Requirement ::
The entries below contain a line with "[YouTube: Fundación para" and a line with "ПАТ КБ Приватбанк №2 (142, 826)". Retype exactly everything from the first down to the second, both included, and nothing else.

Input data ::
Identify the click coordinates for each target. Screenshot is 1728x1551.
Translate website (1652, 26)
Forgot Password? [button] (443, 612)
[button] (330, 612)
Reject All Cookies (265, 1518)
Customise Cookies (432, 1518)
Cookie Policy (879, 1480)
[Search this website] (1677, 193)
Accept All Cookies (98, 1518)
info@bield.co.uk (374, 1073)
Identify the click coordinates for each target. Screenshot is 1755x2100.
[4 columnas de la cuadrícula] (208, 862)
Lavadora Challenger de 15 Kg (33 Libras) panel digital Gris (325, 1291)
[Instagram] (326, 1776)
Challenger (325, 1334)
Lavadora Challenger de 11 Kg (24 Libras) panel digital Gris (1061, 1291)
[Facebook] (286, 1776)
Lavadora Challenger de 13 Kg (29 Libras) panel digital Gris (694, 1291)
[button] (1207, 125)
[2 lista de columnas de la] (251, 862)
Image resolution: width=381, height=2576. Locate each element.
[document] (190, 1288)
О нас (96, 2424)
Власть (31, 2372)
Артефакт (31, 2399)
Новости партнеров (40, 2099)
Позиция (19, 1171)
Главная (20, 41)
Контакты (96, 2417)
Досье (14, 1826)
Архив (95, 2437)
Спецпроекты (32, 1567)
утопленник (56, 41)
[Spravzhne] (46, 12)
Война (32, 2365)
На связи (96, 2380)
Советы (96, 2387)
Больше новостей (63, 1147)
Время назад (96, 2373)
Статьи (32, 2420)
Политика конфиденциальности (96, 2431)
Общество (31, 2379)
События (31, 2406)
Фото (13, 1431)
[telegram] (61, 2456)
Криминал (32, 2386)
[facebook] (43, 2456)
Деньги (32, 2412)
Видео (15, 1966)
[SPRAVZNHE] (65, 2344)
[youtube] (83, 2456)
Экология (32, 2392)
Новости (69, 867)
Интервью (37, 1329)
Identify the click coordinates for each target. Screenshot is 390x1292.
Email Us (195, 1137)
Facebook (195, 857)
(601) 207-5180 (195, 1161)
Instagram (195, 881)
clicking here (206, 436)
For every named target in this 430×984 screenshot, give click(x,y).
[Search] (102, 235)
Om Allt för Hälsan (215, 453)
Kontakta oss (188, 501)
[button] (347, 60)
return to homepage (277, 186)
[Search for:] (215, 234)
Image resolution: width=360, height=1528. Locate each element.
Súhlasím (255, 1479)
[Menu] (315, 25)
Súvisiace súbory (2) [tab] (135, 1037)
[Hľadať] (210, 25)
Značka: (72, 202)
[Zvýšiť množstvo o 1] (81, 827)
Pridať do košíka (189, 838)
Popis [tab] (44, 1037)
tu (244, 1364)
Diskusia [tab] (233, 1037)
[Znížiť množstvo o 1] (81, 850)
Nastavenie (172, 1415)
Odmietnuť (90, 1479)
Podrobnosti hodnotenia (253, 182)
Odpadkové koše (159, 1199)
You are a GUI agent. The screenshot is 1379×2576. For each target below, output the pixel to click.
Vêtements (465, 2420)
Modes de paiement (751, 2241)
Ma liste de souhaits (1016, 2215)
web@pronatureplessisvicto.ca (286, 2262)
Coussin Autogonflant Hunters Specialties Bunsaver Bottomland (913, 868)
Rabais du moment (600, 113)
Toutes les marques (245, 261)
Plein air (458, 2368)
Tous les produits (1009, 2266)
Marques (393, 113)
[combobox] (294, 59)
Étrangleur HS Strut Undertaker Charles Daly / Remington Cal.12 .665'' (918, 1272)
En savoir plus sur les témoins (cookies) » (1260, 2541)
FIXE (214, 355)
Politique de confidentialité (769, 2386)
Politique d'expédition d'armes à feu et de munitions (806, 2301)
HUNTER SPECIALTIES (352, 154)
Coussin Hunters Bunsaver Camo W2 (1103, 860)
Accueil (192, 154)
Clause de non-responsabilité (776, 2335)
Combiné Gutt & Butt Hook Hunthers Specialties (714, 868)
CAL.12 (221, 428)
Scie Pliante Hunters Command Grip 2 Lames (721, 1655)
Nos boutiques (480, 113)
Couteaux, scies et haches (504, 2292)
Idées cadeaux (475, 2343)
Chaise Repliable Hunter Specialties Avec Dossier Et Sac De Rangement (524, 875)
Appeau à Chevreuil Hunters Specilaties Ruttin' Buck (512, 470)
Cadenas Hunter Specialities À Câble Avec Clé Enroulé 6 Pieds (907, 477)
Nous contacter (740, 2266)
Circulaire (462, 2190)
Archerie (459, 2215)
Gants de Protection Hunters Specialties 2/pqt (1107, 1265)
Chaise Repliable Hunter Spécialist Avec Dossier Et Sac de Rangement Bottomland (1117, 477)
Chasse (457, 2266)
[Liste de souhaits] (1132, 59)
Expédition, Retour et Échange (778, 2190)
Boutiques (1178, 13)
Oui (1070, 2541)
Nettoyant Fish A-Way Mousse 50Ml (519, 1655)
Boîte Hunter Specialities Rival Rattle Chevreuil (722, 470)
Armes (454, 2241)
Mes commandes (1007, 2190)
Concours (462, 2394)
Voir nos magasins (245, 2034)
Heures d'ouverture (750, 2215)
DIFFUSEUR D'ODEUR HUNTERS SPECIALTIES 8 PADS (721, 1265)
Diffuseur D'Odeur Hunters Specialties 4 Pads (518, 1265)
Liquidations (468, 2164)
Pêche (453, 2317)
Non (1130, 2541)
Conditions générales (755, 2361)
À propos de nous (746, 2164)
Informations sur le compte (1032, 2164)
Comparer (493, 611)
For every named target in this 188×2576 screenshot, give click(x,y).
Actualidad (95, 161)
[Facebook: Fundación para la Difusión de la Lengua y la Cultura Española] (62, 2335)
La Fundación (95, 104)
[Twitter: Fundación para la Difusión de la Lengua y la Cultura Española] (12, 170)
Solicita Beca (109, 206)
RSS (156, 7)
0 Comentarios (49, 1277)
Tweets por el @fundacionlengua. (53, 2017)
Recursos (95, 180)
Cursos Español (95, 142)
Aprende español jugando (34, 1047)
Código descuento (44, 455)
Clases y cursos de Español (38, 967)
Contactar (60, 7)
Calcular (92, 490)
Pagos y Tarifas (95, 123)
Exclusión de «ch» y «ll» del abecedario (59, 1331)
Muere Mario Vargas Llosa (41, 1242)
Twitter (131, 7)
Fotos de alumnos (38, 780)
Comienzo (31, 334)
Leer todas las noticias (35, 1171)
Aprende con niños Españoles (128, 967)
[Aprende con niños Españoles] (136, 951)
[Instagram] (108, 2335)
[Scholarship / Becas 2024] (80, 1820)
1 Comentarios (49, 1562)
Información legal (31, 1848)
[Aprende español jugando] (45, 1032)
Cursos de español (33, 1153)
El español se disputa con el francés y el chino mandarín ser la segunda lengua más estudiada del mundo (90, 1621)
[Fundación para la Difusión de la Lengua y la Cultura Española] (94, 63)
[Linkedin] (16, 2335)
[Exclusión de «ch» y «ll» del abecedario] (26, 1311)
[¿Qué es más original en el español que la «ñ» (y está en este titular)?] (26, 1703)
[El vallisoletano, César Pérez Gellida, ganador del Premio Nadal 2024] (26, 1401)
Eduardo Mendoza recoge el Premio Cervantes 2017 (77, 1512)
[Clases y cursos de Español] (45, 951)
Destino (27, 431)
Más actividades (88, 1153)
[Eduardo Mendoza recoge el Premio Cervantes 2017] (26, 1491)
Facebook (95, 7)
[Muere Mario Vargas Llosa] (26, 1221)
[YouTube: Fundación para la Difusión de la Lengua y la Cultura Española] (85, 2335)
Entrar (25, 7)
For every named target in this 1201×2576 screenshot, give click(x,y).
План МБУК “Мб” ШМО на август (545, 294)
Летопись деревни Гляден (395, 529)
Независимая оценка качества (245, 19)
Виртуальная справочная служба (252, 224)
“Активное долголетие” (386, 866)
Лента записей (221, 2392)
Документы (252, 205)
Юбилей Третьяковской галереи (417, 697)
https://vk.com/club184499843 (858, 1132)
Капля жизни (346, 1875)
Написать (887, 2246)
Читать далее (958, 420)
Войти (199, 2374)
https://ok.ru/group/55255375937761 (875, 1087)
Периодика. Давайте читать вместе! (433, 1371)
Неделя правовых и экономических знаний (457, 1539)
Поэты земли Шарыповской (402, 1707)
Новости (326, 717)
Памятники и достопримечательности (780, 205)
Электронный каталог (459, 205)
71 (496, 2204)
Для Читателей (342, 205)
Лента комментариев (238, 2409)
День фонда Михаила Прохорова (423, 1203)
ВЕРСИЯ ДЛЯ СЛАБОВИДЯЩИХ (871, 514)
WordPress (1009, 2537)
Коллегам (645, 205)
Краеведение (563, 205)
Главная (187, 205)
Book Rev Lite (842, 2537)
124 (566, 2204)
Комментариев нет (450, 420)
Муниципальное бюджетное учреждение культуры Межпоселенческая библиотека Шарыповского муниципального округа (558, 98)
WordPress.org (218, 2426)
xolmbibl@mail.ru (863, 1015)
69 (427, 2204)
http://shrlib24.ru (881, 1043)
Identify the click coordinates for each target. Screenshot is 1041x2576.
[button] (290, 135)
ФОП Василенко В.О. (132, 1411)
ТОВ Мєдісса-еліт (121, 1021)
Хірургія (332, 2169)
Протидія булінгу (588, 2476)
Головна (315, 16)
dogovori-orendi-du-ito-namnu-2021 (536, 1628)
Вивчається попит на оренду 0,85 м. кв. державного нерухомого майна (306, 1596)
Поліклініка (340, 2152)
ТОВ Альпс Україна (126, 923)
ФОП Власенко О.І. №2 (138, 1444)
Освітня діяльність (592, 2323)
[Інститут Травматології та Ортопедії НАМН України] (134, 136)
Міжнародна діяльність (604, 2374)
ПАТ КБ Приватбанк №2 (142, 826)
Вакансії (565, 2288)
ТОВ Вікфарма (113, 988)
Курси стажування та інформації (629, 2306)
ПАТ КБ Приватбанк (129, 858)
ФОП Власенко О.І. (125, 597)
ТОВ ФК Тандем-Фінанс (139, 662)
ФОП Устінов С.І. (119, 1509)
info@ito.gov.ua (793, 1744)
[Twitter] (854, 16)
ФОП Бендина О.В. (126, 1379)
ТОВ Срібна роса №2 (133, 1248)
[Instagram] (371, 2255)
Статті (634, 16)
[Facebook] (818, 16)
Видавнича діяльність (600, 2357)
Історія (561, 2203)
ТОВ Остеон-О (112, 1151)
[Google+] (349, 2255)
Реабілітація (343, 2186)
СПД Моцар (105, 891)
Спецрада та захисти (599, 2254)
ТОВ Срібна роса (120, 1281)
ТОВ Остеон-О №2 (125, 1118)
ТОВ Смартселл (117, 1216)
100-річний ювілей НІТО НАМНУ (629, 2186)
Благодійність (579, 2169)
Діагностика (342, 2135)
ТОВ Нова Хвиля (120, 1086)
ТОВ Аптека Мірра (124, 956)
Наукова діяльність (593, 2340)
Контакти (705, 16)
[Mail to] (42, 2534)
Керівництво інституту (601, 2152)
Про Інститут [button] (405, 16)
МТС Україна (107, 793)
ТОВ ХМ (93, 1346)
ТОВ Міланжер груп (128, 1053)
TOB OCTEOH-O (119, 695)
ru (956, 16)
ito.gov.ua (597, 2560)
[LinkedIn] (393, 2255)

Exercise response ::
[YouTube: Fundación para la Difusión de la Lengua y la Cultura Española] (85, 2335)
Entrar (25, 7)
For every named target in this 1201×2576 screenshot, give click(x,y).
План МБУК “Мб” ШМО на август (545, 294)
Летопись деревни Гляден (395, 529)
Независимая оценка качества (245, 19)
Виртуальная справочная служба (252, 224)
“Активное долголетие” (386, 866)
Лента записей (221, 2392)
Документы (252, 205)
Юбилей Третьяковской галереи (417, 697)
https://vk.com/club184499843 (858, 1132)
Капля жизни (346, 1875)
Написать (887, 2246)
Читать далее (958, 420)
Войти (199, 2374)
https://ok.ru/group/55255375937761 (875, 1087)
Периодика. Давайте читать вместе! (433, 1371)
Неделя правовых и экономических знаний (457, 1539)
Поэты земли Шарыповской (402, 1707)
Новости (326, 717)
Памятники и достопримечательности (780, 205)
Электронный каталог (459, 205)
71 (496, 2204)
Для Читателей (342, 205)
Лента комментариев (238, 2409)
День фонда Михаила Прохорова (423, 1203)
ВЕРСИЯ ДЛЯ СЛАБОВИДЯЩИХ (871, 514)
WordPress (1009, 2537)
Коллегам (645, 205)
Краеведение (563, 205)
Главная (187, 205)
Book Rev Lite (842, 2537)
124 (566, 2204)
Комментариев нет (450, 420)
Муниципальное бюджетное учреждение культуры Межпоселенческая библиотека Шарыповского муниципального округа (558, 98)
WordPress.org (218, 2426)
xolmbibl@mail.ru (863, 1015)
69 (427, 2204)
http://shrlib24.ru (881, 1043)
Identify the click coordinates for each target. Screenshot is 1041x2576.
[button] (290, 135)
ФОП Василенко В.О. (132, 1411)
ТОВ Мєдісса-еліт (121, 1021)
Хірургія (332, 2169)
Протидія булінгу (588, 2476)
Головна (315, 16)
dogovori-orendi-du-ito-namnu-2021 (536, 1628)
Вивчається попит на оренду 0,85 м. кв. державного нерухомого майна (306, 1596)
Поліклініка (340, 2152)
ТОВ Альпс Україна (126, 923)
ФОП Власенко О.І. №2 (138, 1444)
Освітня діяльність (592, 2323)
[Інститут Травматології та Ортопедії НАМН України] (134, 136)
Міжнародна діяльність (604, 2374)
ПАТ КБ Приватбанк №2 (142, 826)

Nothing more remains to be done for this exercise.